As far as I can tell you're just doing pure insert and lookups on it, so you'll probably want to use StringMap from LLVM.

3046

You are doing 3 lookups in the map here, which can be reduced to just one.
The trick is to use insert({F.getGC(), nullptr}), which will return an iterator and bool as pairs. The iterator will either point to an existing entry if it was NOT inserted, or to the now inserted entry. The bool is true if inserted.
That way you just need to check if it was inserted, if it was, assign to second of the entry the result of getGCStrategy.
At the end also just return second of the iterator pointing to the entry.
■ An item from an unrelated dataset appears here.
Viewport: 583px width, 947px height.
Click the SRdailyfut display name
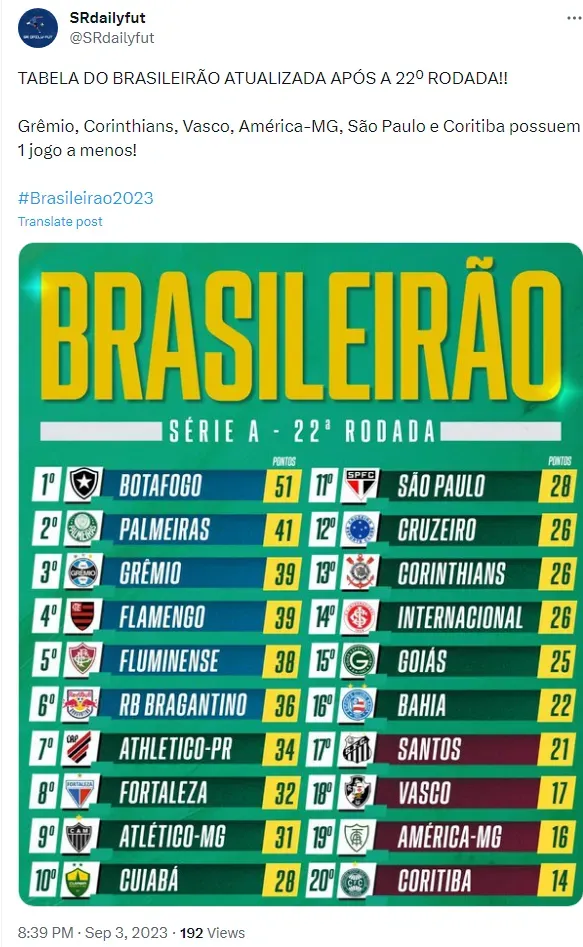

BTW, there is no need to create new revision to reflect trunk changes. You could simply rebase your local branch and then update diffs for the existing review. This works well and is common practice.

As for review itself.
First, I don't think that GCStrategy cache really belongs here. If I want to use GCStrategy say, in Verifier or in other Transform passes, should I add yet another GCStrategy cache everywhere? I don't think so.
The question is where to implement it. There was an attempt to move it to LLVMContext (see D6811), but it was reverted later (commit 56a03938f7a536dc2cef3c42ed67b3f218a1c758).
As hinted in mentioned commit we can create an IR analysis pass for that (which would duplicate CodeGen's GCModuleInfo to some extent, but I think we can live with that).
There even was arguing if GCStrategy are singletons or not (see discussions in D100559). @reames thinks they are and I'm leaning to agree with him. But if they don't then bare llvm::getGCStrategy() would suffice.

Second, a bunch of static functions with long parameter lists start looking ridiculously. Local class which keeps per-function state would look cleaner IMHO, but that can be done separately from this change.

llvm/docs/Statepoints.rst
581–582

This is not true anymore ('The pass assumes that all addrspace(1) pointers are non-integral pointer types')? Perhaps simply delete this sentence?

585

This seems to repeat what was said in first sentence of paragraph.

But English is not my native language, so I'd leave review of this to native speakers.

Added couple folks who should be interested in this stuff :-)

znix added a comment.Jan 12 2023, 2:26 PM

I'll work on making a GCStrategyAnalysisPass then. Given RS4GC supports both the new and legacy pass manager, I assume this new pass needs to support both, too?

With regards to moving all the static RS4GC functions to a class, should I make that a separate diff, a separate commit within the diff, or something similar? I ask because there will be a lot of mostly-whitespace changes as all the function arguments are indented, which would make the patch quite long.

Apologies for this very basic question, but how do I update a patch using Arcanist? I had a look on the docs page about Phabricator reviews, and it didn't mention how to do them.

Thanks,
Campbell

I'll work on making a GCStrategyAnalysisPass then. Given RS4GC supports both the new and legacy pass manager, I assume this new pass needs to support both, too?

I think yes. Even though Legacy PM is deprecated, supporting it is just several extra lines.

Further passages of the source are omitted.